Captives' value rising as tools for resilience
Global pandemic. Economic volatility. A new “normal” for organizations in every industry. 2020 has been a remarkable year for emerging risks, and one of the early lessons is the need to enhance resilience. Captive entities, which have long been a reliable tool for financing and mitigating risk, are proving their worth as equally valuable tools for making organizations more resilient.
As the rapid emergence of the coronavirus pandemic has shown, preparedness for interruptions from future risk events will be increasingly important. As severe as the impact of COVID-19 is, other risks continue to raise concerns, such as cyber risks and energy disruptions. The need for resilience in the face of emerging risks has perhaps never been greater.

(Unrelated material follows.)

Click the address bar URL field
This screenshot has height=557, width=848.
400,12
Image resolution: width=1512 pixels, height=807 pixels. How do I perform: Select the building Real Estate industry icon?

Captives offer a number of significant benefits in making their owners more resilient, including:
- Pre-loss funding. The ability to finance future losses through a captive offers considerable efficiencies, not least being a ready source of capital to pay for unexpected losses. Rather than using other funds on hand, or tapping credit facilities, captive owners can utilize assets held by their captive. While organizations have used captives for decades to finance stable, predictable risks, captives are potentially even more valuable in financing new and unpredictable ones.
- Mitigating volatility. As risk-bearing entities, captives relieve pressure on their owners’ balance sheets by insuring exposures to financial volatility. In addition, captives under certain circumstances, with regulatory approval, may serve as a source of cash if their owners’ cash flow becomes constrained. For example, businesses across many industries experienced cash-flow problems when public authorities ordered lockdowns during the coronavirus pandemic. Surplus built up in a captive can be distributed back to the parent to provide cash-flow relief or be deployed for greater risk assumption.

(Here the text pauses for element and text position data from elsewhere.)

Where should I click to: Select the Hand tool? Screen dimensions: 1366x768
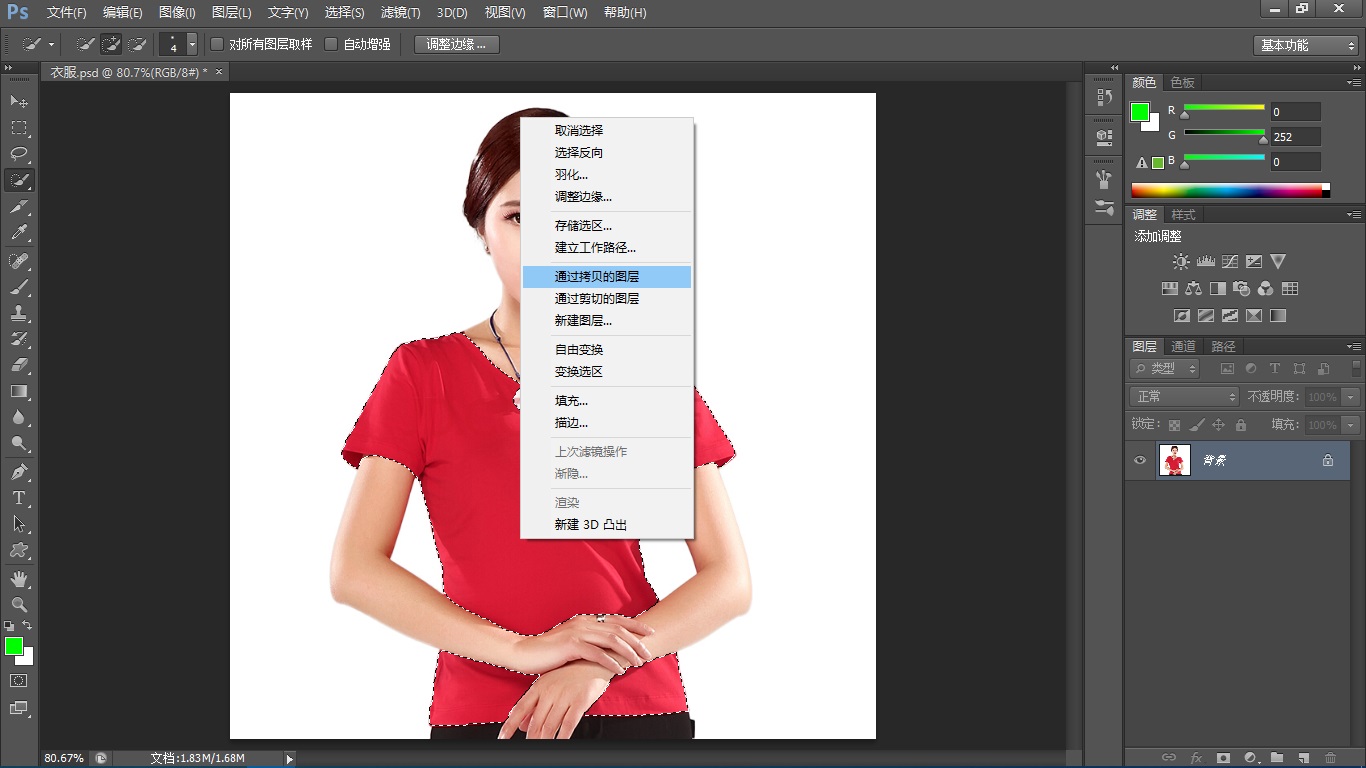tap(19, 579)
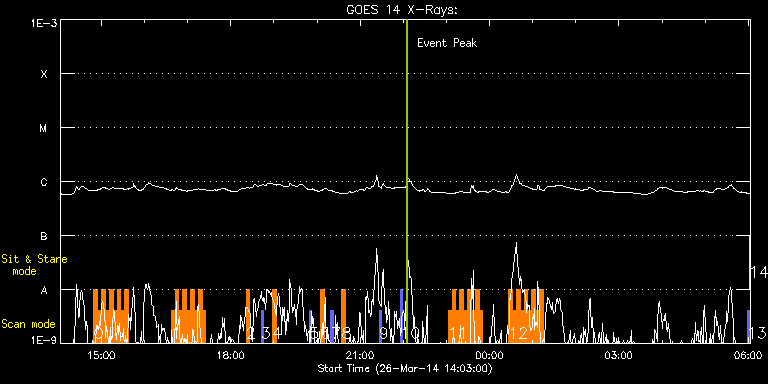
Task: Click the 1E-3 top axis value
Action: (x=44, y=23)
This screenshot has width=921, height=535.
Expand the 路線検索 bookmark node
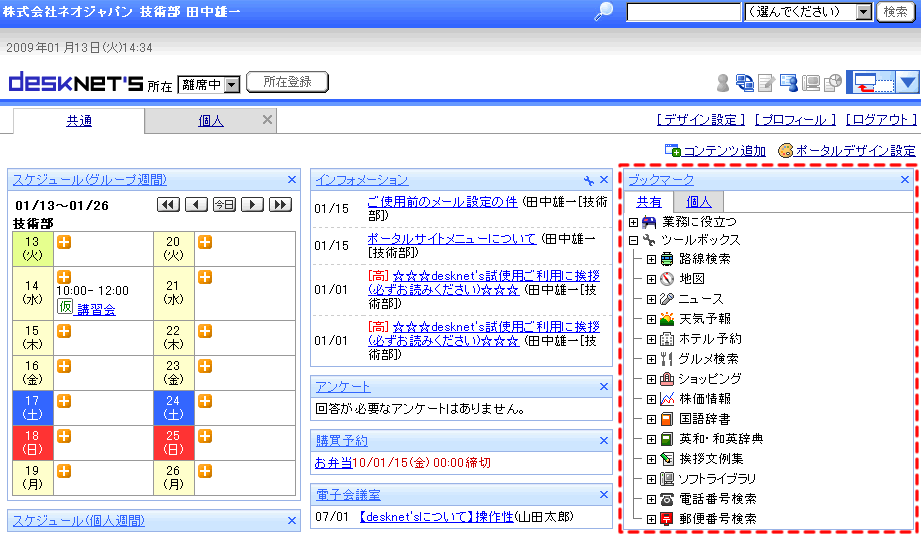[x=651, y=259]
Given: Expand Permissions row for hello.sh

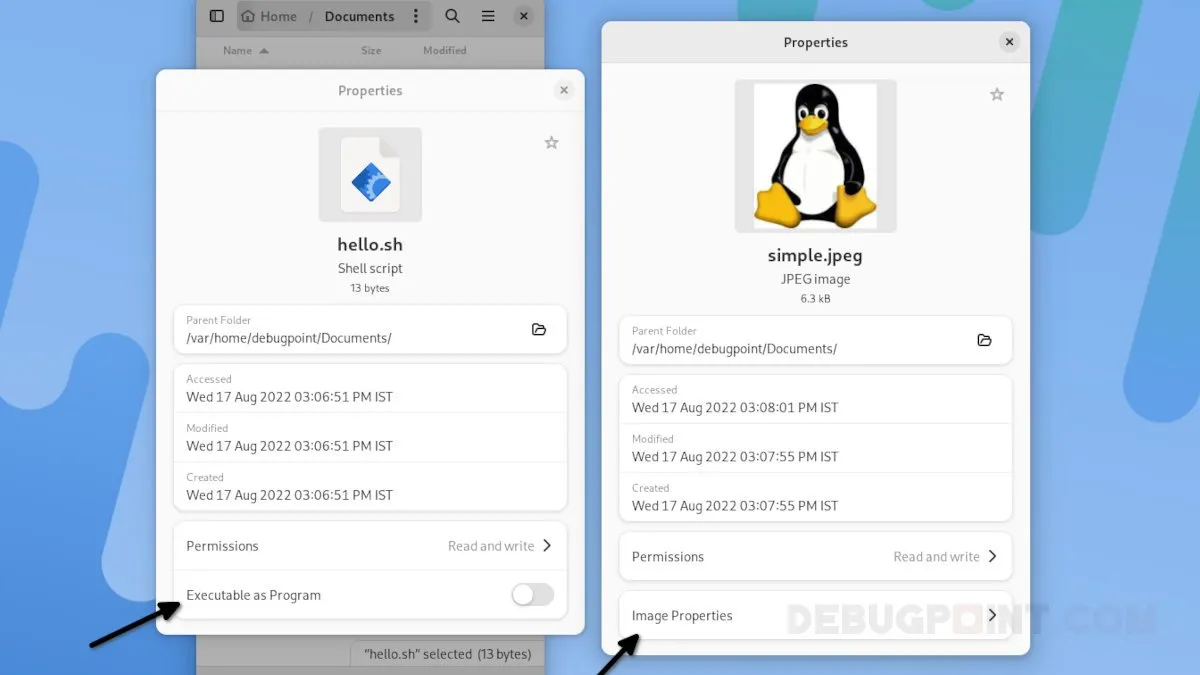Looking at the screenshot, I should pos(370,546).
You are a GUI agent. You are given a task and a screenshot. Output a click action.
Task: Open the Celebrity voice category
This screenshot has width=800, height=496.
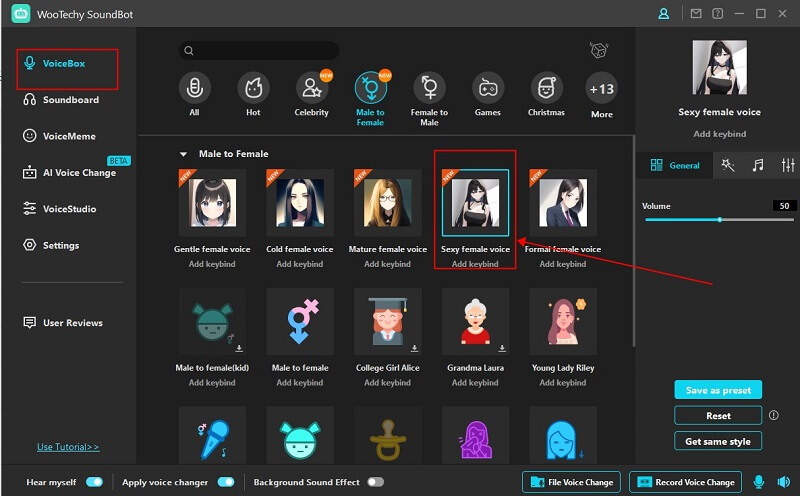click(x=312, y=88)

- Writing broader coverages. Captives provide flexibility in underwriting novel and traditional coverages on broader terms. In addition, captives also enable their owners to optimize access to commercially available coverages. When market conditions change, captives are able to scale up to assume more risk, evening out the cost of risk transfer. A combination of risk mitigation, risk assumption and risk transfer often is the most effective way to manage many unpredictable and emerging risks, including cyber.

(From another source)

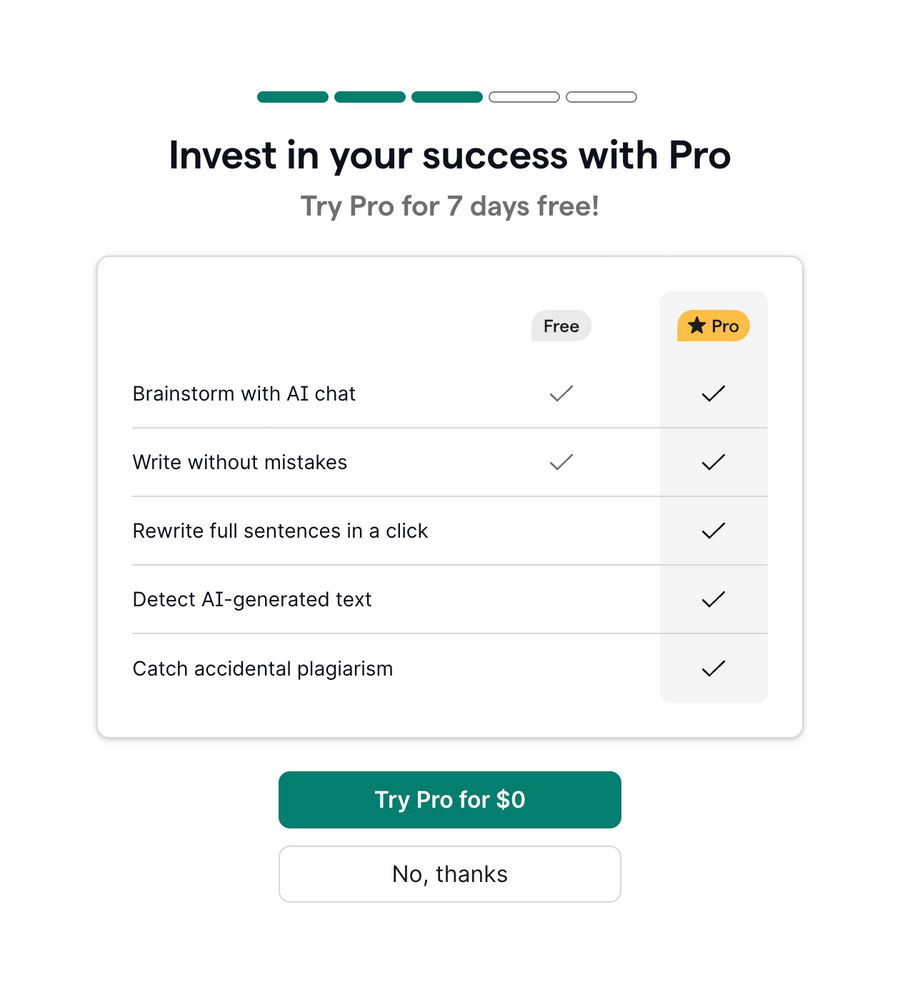Viewport: 900px width, 994px height.
Task: Click the Pro checkmark for Brainstorm with AI chat
Action: (x=713, y=393)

- Direct connection to a supporting network. Key assets and at times a necessity for captives is their connection to a broader environment of risk expertise and service providers ; a captive owner does not need to worry about “going it alone” and finds tremendous value in partnership with a strong fronting carrier. Captives also have the ability to directly access reinsurance markets, a large and global source of capital. Captives can plug into insurance partners’ expertise in underwriting diverse risks, handling complex claims, and complying with regulatory requirements in different geographies. Fronting services, for example, can enable a captive to cost-efficiently expand its writings to increased geographies, customers, suppliers and even third parties.